Stellungnahme der TMF zum Entwurf des Krebsfrüherkennungs- und –registergesetzes (KFRG)
Berlin, 6. Dezember 2012. Stellungnahme zum Gesetzentwurf der Bundesregierung zur Weiterentwicklung der Krebsfrüherkennung und zur Qualitätssicherung durch klinische Krebsregister.
TMF e.V.
Neustädtische Kirchstraße 6
10117 Berlin
Die TMF nimmt zum Entwurf eines Gesetzes zur Weiterentwicklung der Krebsfrüherkennung und zur Qualitätssicherung durch klinische Krebsregister (Krebsfrüherkennungs- und –registergesetz – KFRG) wie folgt Stellung:
Die TMF begrüßt den Gesetzentwurf der Bundesregierung zur Weiterentwicklung der Krebsfrüherkennung und zur Qualitätssicherung durch klinische Krebsregister mit Nachdruck. Mit dem Gesetzentwurf sollen die Empfehlungen des Nationalen Krebsplans aus dem Jahr 2008 zur Weiterentwicklung der Krebsfrüherkennung und zum flächendeckenden Ausbau der klinischen Krebsregister umgesetzt werden. Der Aufbau dieser Infrastruktur wird einen bedeutenden Beitrag zur Verbesserung der Qualität der onkologischen Patientenversorgung leisten und darüber hinaus wichtige Voraussetzungen für Versorgungsforschung in diesem Fachgebiet schaffen.
Bezüglich des Ausbaus und der Aufgaben der klinischen Krebsregister sieht die TMF an einigen Punkten im Gesetzentwurf Änderungsbedarf und mögliche Umsetzungsprobleme. So bewertet es die TMF als unzureichend, dass der Gemeinsame Bundesausschuss (G-BA) ausschließlich Daten zu den Krebsfrüherkennungsprogrammen auf Antrag für Forschungszwecke zur Verfügung stellt. Es sollte sichergestellt werden, dass auch diejenigen Daten, die aus den klinischen Krebsregistern für bundesweite Auswertungen zur Qualität der onkologischen Versorgung extrahiert werden, in anonymisierter Form für die wissenschaftliche Forschung zur Verfügung stehen. Weiterhin empfiehlt die TMF die Einrichtung einer den klinischen Krebsregistern übergeordneten Stelle, die koordinierende Aufgaben zwischen einzelnen klinischen Krebsregistern wahrnimmt (weitere Erläuterungen zu den koordinierenden Aufgaben unter Punkt C). Diese koordinierende Stelle sollte zudem auf Antrag und nach Prüfung durch einen wissenschaftlichen Beirat weitergehende „Scientific Use Files“ für die wissenschaftliche Forschung zur Verfügung stellen. Das Verfahren der Datenbeantragung und -bereitstellung sollte analog bereits bestehender Verfahren wie beispielsweise der Datentransparenzverordnung gesetzlich verankert werden, insbesondere mit Blick auf die Kriterien und das Verfahren der Antragsprüfung, die Genehmigungsfristen von Anträgen, das Verfahren der Datenanonymisierung und die Kosten für die Datenbereitstellung.

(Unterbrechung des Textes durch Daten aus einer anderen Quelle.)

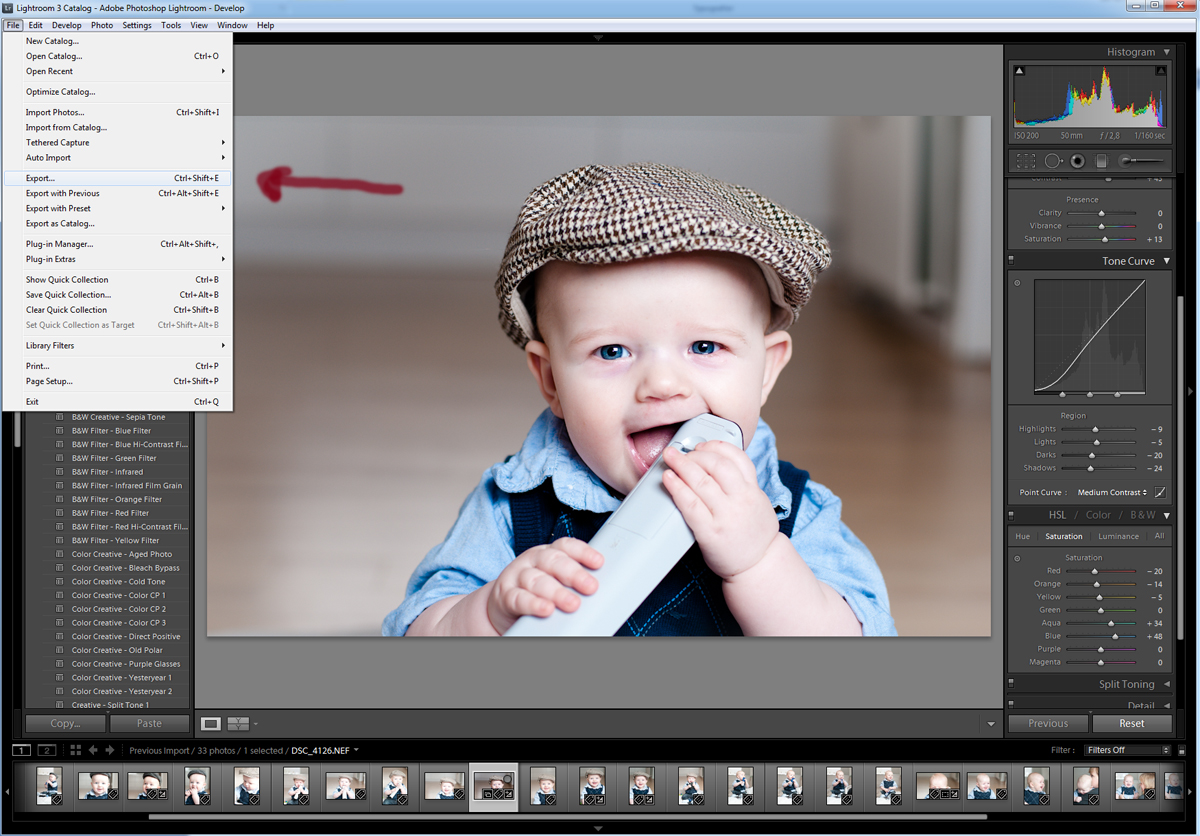Select the Graduated Filter tool
Viewport: 1200px width, 836px height.
1101,160
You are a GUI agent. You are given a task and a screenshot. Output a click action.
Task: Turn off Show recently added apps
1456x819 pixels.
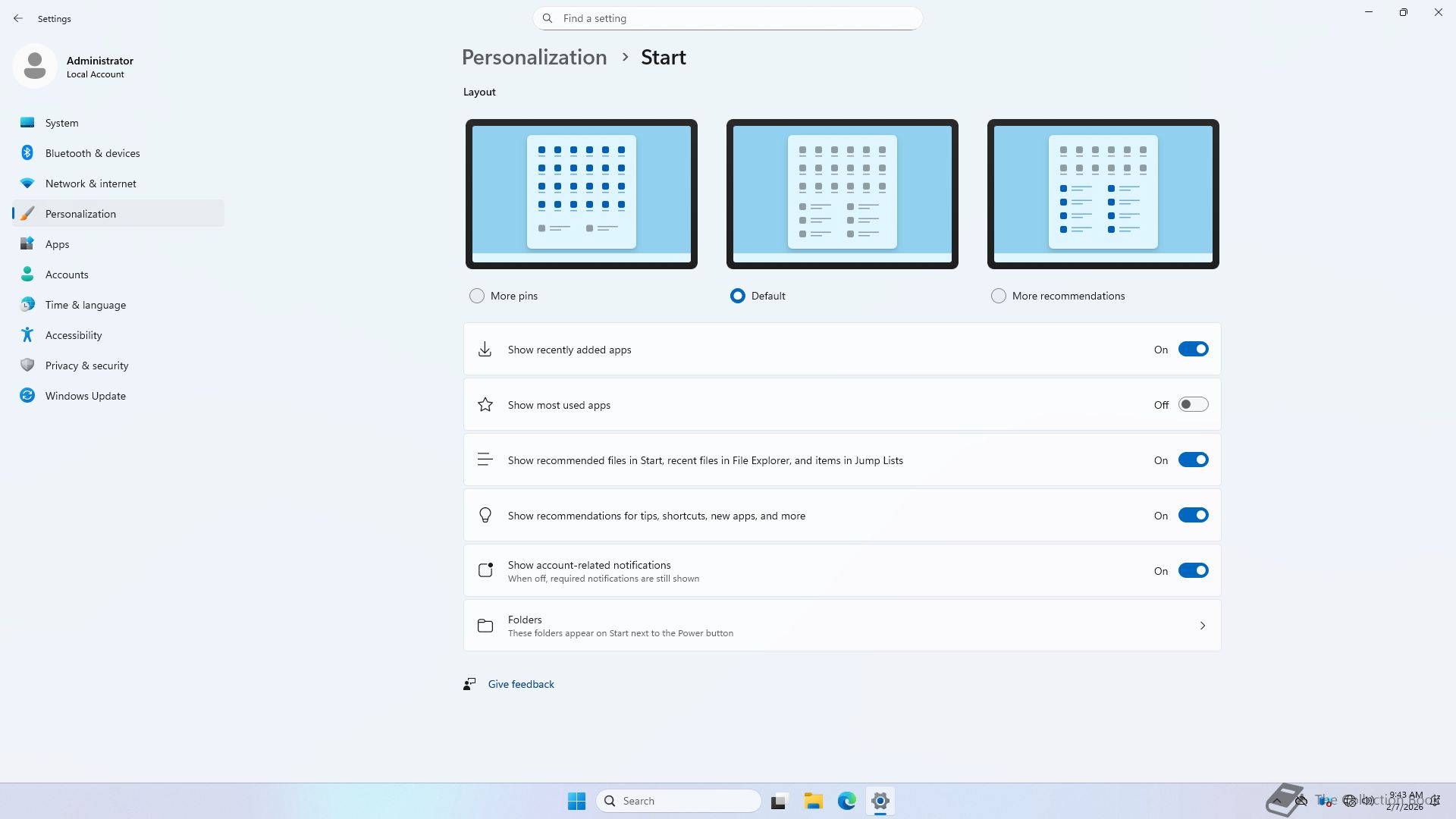click(x=1193, y=350)
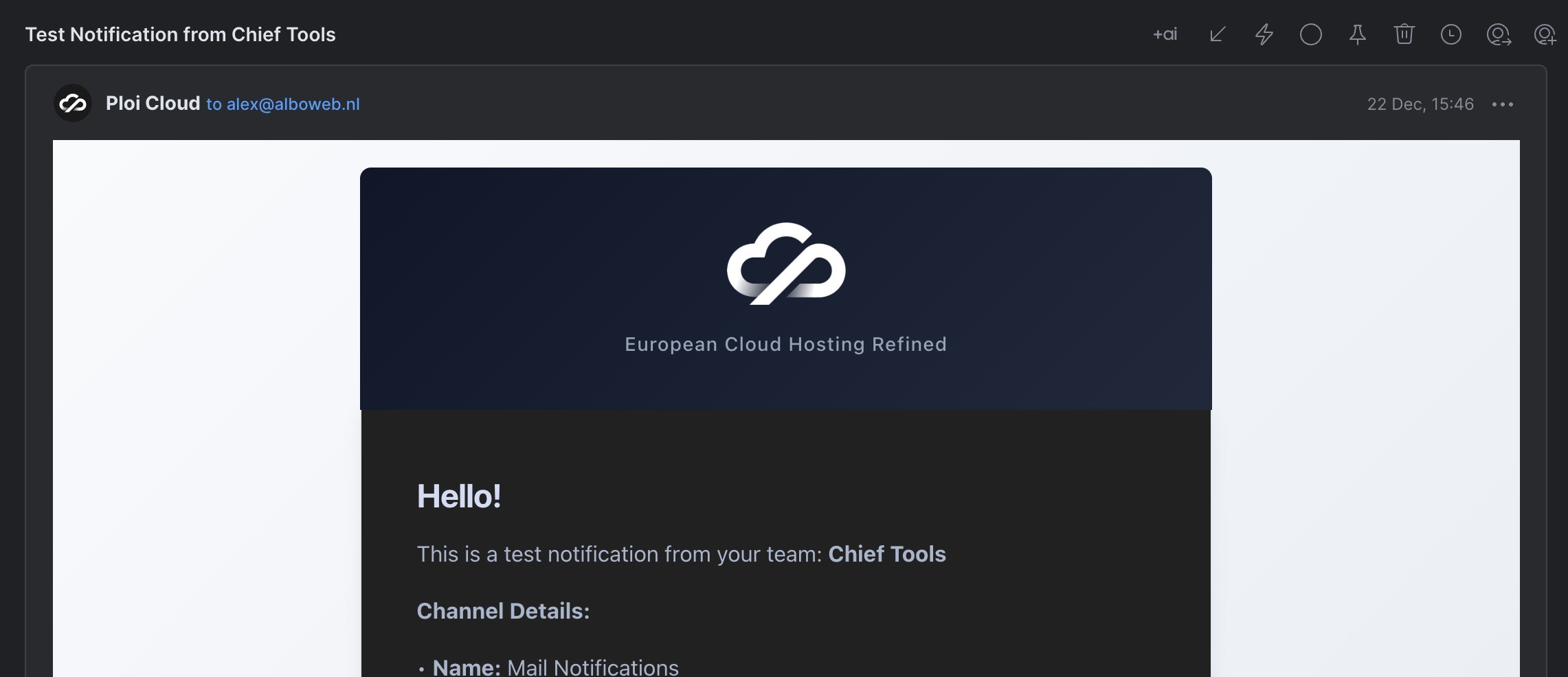Snooze the message with the clock icon

pos(1451,34)
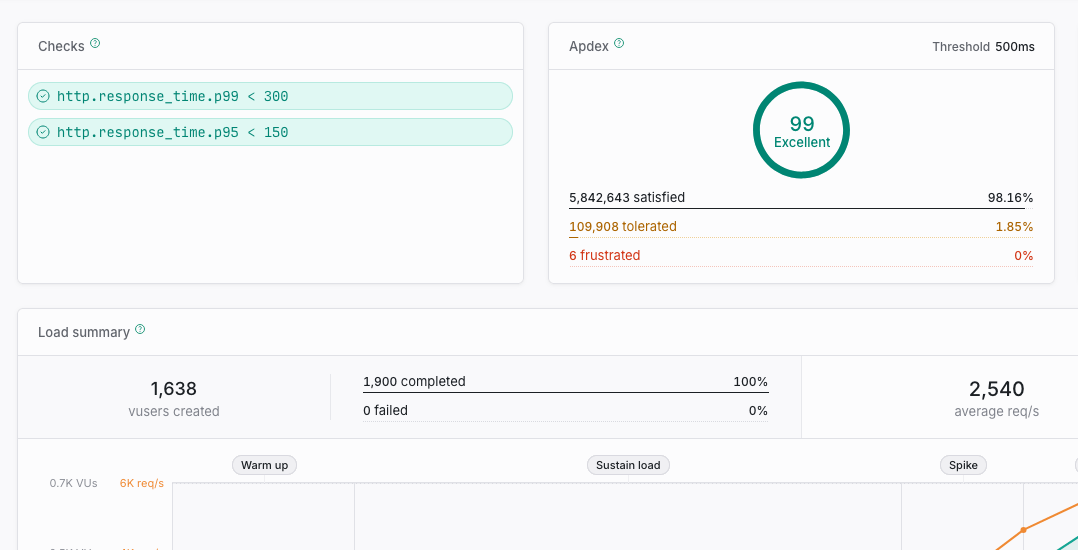Viewport: 1078px width, 550px height.
Task: Click the passed check icon for p95
Action: (43, 132)
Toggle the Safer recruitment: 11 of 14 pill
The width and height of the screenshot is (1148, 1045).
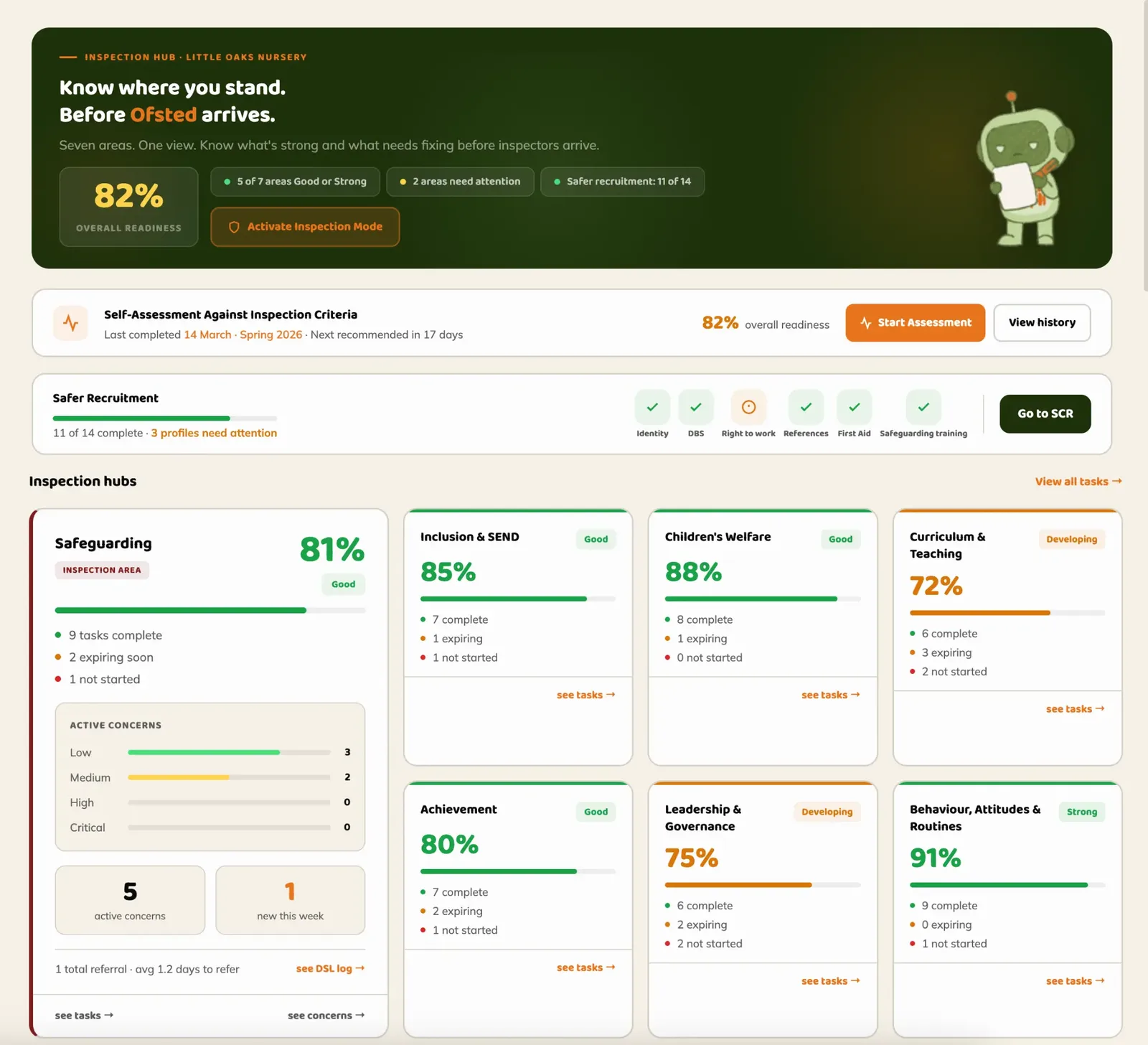621,182
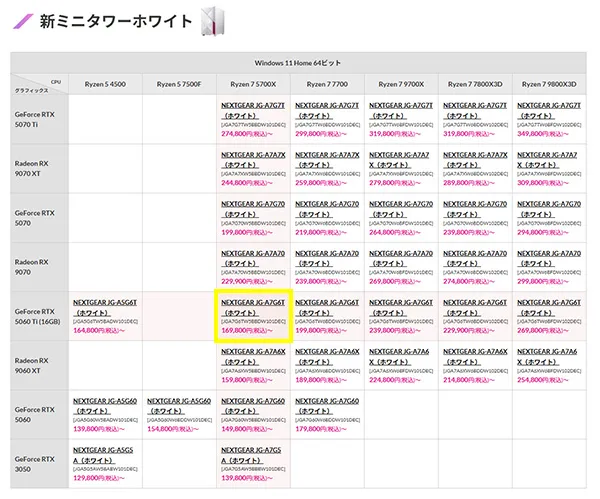600x499 pixels.
Task: Open NEXTGEAR JG-A5G5A in RTX 3050 row
Action: click(105, 454)
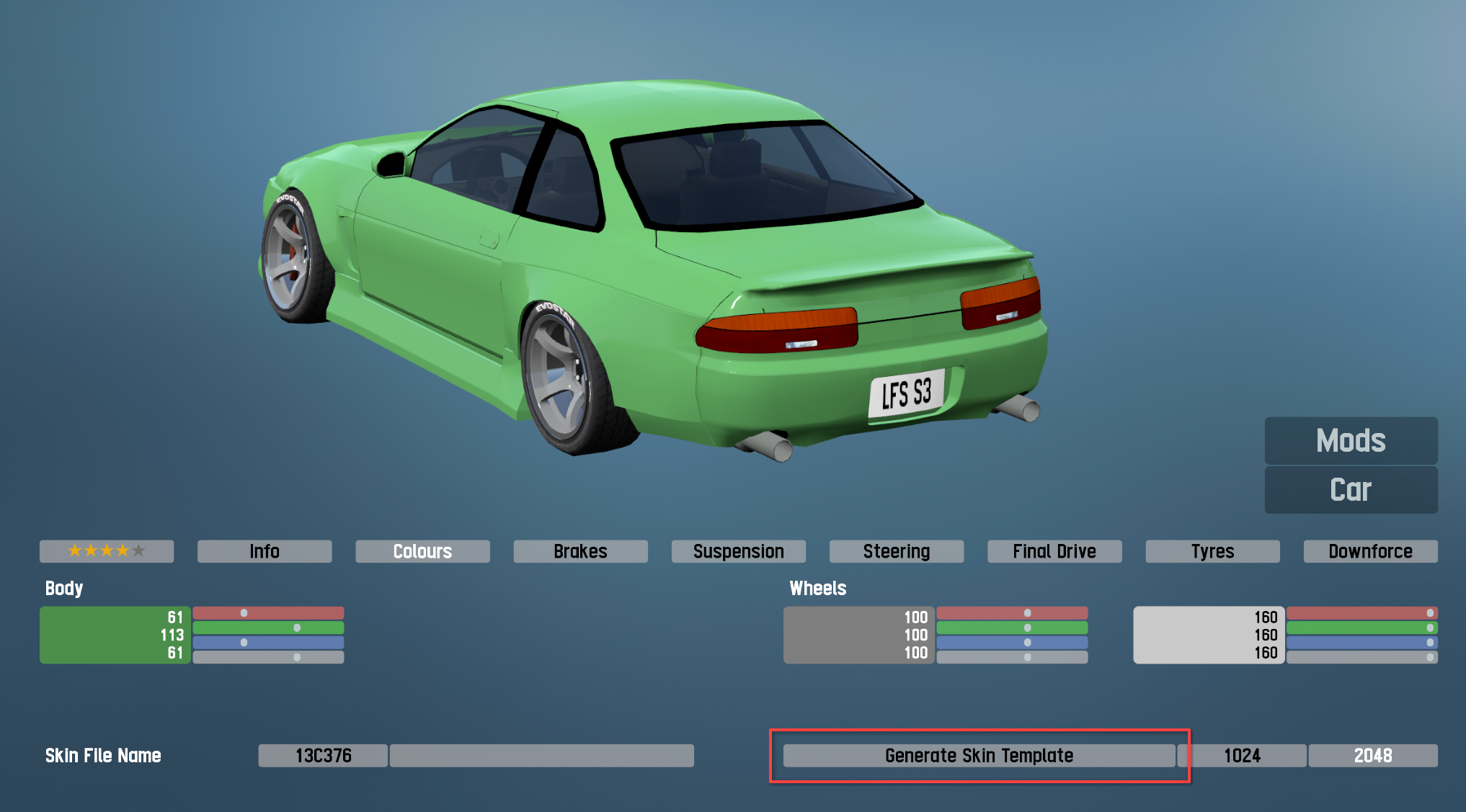Select 1024 template resolution

(1242, 755)
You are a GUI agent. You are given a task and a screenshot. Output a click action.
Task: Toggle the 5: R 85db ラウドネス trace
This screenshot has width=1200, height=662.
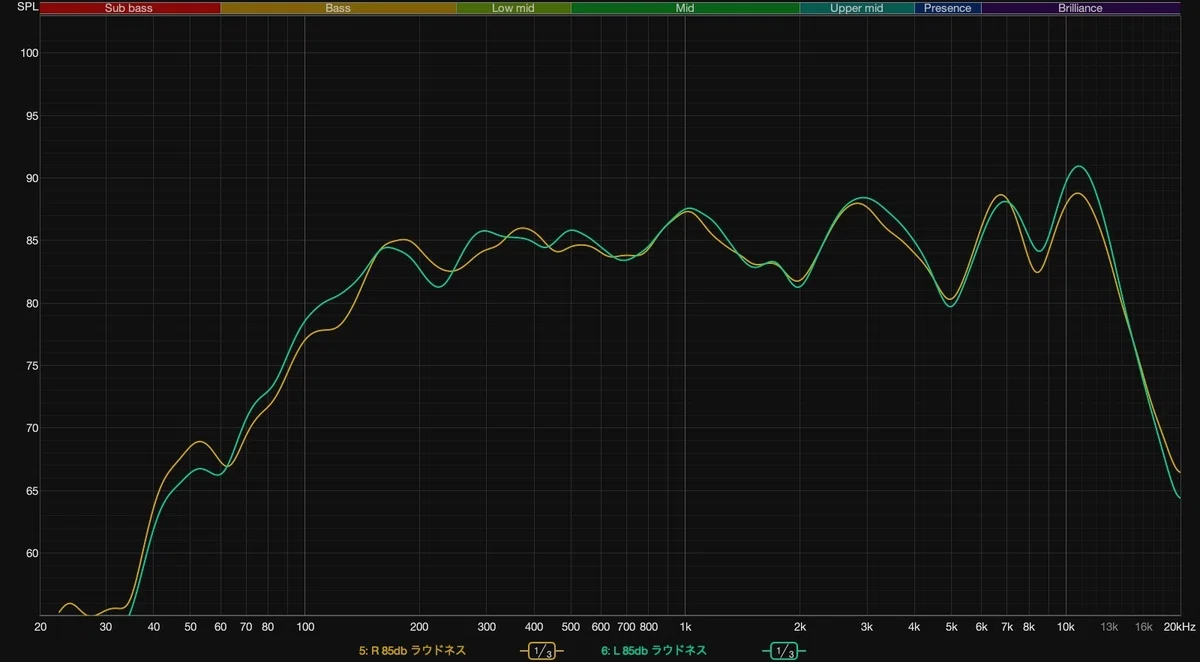(x=412, y=651)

Zu den Änderungen im Einzelnen:
A. Artikel 1 (Änderung des Fünften Buches Sozialgesetzbuch)
Nr. 2
§ 25a Absatz 5
Beabsichtigte Neuregelung:
Der Gemeinsame Bundesausschuss oder eine von ihm beauftragte Stelle veröffentlicht alle zwei Jahre einen Bericht über den Stand der Maßnahmen zur systematischen Erfassung, Überwachung und Verbesserung der Qualität der Krebsfrüherkennungsprogramme nach Absatz 1 Satz 2 Nummer 4. Der Gemeinsame Bundesausschuss oder eine von ihm beauftragte Stelle übermittelt auf Antrag, nach Prüfung des berechtigten Interesses des Antragsstellers, anonymisierte Daten zum Zwecke der wissenschaftlichen Forschung.
Bewertung:
Die TMF begrüßt, dass Daten zur Qualitätsbewertung der Krebsfrüherkennungsprogramme (§ 25a Absatz 1 Satz 2 Nummer 4) auch zum Zwecke der wissenschaftlichen Forschung zur Verfügung gestellt werden sollen. Darüber hinaus wäre es aber wünschenswert, auch Informationen zur konkreten Ausgestaltung der Früherkennungsprogramme und zum methodischen Vorgehen (§ 25a Absatz 1 Satz 2 Nummer 3) bereitzustellen. Diese sind für die wissenschaftliche Forschung essenziell, um deren Ergebnisse (Output) besser einordnen und bewerten zu können.
Für die zeitliche und finanzielle Planung von Forschungsvorhaben wäre die Vorgabe einer maximalen Bearbeitungszeit von der Antragsstellung bis zum Bescheid über den Antrag auf Datenbereitstellung durch den Gemeinsamen Bundesausschuss oder eine von ihm beauftragte Stelle wünschenswert.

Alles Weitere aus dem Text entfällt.